Needs, Wants, and Demands
Needs are the basic human requirements such as for air, food, water, clothing, and shelter. Human beings also have strong needs for recreation, education, and entertainment.
These needs become wants when they are directed to specific objects that might satisfy the need. A consumer in a city like Lagos needs food but may want a fried rice, shawarma, or pizza. Wants are shaped by our perceptions, attitude, social class; peer group, etc. in our society.
Demands are wants for specific products backed by an ability to pay. Many people want a Mercedes; only a few are able to buy one.
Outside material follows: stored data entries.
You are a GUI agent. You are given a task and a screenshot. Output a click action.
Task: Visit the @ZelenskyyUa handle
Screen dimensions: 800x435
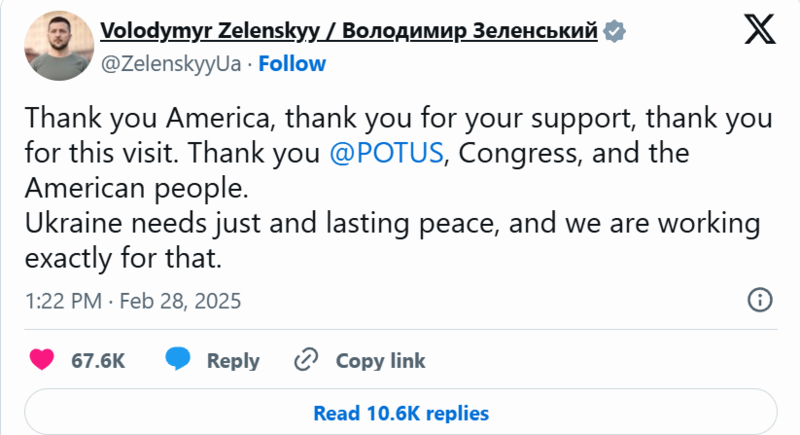[171, 64]
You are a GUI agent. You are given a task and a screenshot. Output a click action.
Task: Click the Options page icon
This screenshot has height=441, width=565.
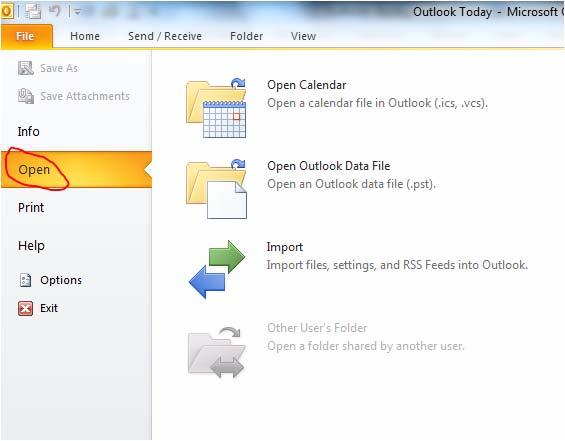[25, 280]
Companies must measure not only how many people want their product, but also how many are willing and able to buy it.
To gain an edge, marketing companies must help customers learn what they want.
Target Markets, Positioning, and Segmentation
Not everyone likes the same product brands, restaurant, college, or movie. Therefore, marketers start by dividing the market into segments. They identify and profile distinct groups of buyers who might prefer or require varying product and service mixes by examining age, gender as well as lifestyle, social class, and behavioral differences among buyers.
After identifying market segments, the marketer decides which present the greatest opportunity— which is called its target market. For each target market, the company develops a market offering that it positions in the minds of the target buyers as delivering some unique benefits.
Marketing companies address customer needs by putting forth a set of benefits that satisfy those needs. This is referred to as value proposition.
The intangible value proposition is made physical by a market offering, which can be a combination of products, services, information, and experiences.
A brand is an offering from a known source. A brand name such as Coca Cola carries many associations in people’s minds that make up its image i.e. Coke is it!
All companies strive to build a brand image with as many strong, favorable, and unique brand associations as possible.
The buyer chooses the offerings he or she perceives to deliver the most value, the sum of the tangible and intangible benefits and costs to her.
Value, a central marketing concept, is primarily a combination of quality, service, and price (qsp). People’s perceptions of value, increase with quality and service and perhaps with price.
We can think of marketing as the identification, creation, communication, delivery, and monitoring of customer value.
Satisfaction reflects a person’s judgment of a product’s perceived performance in relationship to expectations. If the performance falls short of expectations, the customer is disappointed. If it matches expectations, the customer is satisfied. If it exceeds them, the customer is delighted.